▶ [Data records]
════════════════════

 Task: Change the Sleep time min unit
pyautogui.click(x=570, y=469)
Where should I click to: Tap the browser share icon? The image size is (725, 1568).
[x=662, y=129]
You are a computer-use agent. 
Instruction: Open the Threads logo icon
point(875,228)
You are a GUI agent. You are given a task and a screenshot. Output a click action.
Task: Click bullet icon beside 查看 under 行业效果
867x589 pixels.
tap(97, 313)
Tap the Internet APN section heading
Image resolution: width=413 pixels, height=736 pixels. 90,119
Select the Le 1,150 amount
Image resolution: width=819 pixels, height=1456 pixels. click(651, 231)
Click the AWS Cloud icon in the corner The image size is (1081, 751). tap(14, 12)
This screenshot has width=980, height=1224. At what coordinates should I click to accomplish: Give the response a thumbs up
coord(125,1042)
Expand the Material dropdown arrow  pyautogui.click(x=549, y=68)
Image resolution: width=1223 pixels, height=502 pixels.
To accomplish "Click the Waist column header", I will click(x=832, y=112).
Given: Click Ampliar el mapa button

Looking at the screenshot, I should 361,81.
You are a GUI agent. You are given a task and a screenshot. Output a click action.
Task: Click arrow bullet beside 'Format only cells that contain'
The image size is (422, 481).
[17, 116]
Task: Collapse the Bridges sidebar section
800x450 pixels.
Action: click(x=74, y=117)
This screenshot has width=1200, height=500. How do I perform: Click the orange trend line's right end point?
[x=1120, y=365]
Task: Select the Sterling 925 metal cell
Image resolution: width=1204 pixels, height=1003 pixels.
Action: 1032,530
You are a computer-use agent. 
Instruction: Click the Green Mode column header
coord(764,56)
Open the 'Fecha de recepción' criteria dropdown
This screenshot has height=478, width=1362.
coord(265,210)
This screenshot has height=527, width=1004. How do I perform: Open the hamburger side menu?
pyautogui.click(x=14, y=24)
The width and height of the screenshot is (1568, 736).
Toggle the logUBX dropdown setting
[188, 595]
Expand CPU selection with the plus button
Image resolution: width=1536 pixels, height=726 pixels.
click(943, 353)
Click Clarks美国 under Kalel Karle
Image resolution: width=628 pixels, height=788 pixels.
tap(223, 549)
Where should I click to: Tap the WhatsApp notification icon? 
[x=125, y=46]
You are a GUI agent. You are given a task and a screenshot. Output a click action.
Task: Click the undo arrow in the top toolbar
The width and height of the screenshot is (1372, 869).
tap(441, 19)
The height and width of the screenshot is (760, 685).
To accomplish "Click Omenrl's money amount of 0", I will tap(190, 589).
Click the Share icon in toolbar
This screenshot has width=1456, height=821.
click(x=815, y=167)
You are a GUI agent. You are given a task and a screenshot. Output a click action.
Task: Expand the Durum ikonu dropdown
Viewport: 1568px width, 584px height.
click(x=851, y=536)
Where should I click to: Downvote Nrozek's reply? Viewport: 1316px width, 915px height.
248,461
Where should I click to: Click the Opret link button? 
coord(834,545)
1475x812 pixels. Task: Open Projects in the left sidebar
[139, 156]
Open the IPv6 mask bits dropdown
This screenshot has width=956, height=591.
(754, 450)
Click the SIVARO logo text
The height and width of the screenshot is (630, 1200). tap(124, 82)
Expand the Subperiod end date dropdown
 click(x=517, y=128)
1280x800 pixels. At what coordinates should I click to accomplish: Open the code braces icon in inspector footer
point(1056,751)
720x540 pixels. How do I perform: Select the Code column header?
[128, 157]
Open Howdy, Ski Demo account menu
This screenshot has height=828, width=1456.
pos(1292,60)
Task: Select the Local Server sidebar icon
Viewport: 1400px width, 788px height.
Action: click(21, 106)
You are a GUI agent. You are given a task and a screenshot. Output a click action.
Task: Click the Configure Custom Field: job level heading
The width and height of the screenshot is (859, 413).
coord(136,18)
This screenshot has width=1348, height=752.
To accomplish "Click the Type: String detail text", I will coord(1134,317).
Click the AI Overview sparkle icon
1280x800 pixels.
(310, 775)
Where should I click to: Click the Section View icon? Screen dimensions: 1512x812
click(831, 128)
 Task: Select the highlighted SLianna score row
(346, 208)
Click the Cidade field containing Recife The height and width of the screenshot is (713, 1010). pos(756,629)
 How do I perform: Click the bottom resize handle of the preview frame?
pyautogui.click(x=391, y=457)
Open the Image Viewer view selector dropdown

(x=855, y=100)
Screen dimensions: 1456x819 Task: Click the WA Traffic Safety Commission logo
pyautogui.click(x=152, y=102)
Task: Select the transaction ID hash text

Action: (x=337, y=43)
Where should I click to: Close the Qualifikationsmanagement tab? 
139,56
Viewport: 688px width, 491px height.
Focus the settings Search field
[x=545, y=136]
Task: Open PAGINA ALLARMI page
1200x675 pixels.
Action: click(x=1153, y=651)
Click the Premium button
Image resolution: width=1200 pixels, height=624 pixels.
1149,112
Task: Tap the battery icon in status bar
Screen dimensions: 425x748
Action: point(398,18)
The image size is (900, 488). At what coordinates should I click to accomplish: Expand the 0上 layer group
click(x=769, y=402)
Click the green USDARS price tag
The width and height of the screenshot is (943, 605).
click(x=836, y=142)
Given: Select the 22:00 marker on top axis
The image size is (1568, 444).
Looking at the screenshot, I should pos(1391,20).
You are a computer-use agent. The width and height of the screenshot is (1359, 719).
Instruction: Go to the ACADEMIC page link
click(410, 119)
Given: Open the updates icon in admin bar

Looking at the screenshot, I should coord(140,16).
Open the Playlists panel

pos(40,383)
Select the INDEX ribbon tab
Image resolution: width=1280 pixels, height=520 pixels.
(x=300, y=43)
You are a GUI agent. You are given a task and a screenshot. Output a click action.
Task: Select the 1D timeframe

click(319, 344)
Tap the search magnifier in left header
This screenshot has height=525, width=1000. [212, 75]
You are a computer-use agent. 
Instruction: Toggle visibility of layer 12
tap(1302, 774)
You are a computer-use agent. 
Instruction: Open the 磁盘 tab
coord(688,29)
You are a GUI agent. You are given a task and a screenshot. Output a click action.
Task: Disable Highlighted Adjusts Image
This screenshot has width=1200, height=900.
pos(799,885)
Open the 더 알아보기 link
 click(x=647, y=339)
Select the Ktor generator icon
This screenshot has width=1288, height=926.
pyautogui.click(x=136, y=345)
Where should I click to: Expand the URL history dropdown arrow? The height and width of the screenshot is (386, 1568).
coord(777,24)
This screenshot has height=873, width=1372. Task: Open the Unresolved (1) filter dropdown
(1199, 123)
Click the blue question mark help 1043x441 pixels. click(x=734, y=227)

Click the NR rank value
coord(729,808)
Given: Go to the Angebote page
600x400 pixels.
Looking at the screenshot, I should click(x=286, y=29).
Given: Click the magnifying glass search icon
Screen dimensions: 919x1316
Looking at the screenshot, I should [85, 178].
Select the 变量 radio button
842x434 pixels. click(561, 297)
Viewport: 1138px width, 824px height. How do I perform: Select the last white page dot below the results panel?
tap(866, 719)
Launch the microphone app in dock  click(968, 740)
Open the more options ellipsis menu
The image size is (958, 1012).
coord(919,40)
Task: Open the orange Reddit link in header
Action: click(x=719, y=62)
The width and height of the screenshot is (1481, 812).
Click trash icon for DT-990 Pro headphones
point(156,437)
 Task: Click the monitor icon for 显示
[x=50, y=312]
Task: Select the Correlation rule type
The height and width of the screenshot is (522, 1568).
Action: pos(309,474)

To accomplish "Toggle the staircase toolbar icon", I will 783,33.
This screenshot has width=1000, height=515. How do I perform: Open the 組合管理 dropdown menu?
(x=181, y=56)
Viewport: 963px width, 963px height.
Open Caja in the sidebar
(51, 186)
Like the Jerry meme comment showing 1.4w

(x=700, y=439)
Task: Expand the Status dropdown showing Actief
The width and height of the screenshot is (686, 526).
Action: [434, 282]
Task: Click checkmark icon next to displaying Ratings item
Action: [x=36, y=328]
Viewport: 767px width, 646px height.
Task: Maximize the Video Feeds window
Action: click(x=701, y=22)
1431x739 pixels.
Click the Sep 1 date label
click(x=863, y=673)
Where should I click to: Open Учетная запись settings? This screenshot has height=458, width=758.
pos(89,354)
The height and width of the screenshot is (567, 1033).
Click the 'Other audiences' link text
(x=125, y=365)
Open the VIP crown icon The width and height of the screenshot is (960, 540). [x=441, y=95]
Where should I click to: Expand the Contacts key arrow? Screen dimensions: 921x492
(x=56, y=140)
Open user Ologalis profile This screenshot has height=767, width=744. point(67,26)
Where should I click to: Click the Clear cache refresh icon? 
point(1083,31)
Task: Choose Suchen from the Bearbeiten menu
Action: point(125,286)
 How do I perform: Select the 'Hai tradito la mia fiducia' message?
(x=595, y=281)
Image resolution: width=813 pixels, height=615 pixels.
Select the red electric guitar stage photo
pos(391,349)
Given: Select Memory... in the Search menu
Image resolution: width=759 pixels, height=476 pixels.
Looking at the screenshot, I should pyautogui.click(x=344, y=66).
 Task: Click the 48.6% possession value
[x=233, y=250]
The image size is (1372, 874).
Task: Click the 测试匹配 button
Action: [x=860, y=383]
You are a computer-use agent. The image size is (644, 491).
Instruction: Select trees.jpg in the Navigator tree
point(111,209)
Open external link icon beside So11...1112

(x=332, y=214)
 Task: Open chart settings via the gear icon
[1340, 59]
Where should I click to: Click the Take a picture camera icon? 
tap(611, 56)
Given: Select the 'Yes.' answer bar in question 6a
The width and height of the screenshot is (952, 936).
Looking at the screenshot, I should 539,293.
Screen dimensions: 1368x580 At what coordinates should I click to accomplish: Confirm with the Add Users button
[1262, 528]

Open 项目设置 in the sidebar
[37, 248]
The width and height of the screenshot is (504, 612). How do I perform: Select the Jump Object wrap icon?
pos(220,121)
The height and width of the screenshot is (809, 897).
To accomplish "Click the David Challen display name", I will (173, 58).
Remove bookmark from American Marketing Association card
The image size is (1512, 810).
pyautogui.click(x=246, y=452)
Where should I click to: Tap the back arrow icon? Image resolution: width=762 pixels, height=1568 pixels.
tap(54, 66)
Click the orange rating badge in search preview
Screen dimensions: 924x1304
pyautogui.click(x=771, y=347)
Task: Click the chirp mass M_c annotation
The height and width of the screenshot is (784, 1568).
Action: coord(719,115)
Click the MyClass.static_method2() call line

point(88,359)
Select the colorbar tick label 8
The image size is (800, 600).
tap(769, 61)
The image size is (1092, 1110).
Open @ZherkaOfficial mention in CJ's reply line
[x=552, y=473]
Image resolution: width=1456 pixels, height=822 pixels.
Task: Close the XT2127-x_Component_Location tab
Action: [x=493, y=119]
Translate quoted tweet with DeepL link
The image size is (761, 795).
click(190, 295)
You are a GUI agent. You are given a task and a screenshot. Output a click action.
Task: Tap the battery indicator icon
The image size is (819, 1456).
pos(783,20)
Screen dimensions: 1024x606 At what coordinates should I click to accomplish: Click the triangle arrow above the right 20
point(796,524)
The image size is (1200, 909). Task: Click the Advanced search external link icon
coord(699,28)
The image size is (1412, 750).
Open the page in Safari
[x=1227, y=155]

════════════════════

Return, word for word, the lines of the data above from the line with "Task: Click bullet icon beside 查看 under 行业效果" through the line with "Click the AWS", inclusive.

Task: Click bullet icon beside 查看 under 行业效果
867x589 pixels.
tap(97, 313)
Tap the Internet APN section heading
Image resolution: width=413 pixels, height=736 pixels. 90,119
Select the Le 1,150 amount
Image resolution: width=819 pixels, height=1456 pixels. click(651, 231)
Click the AWS Cloud icon in the corner The image size is (1081, 751). tap(14, 12)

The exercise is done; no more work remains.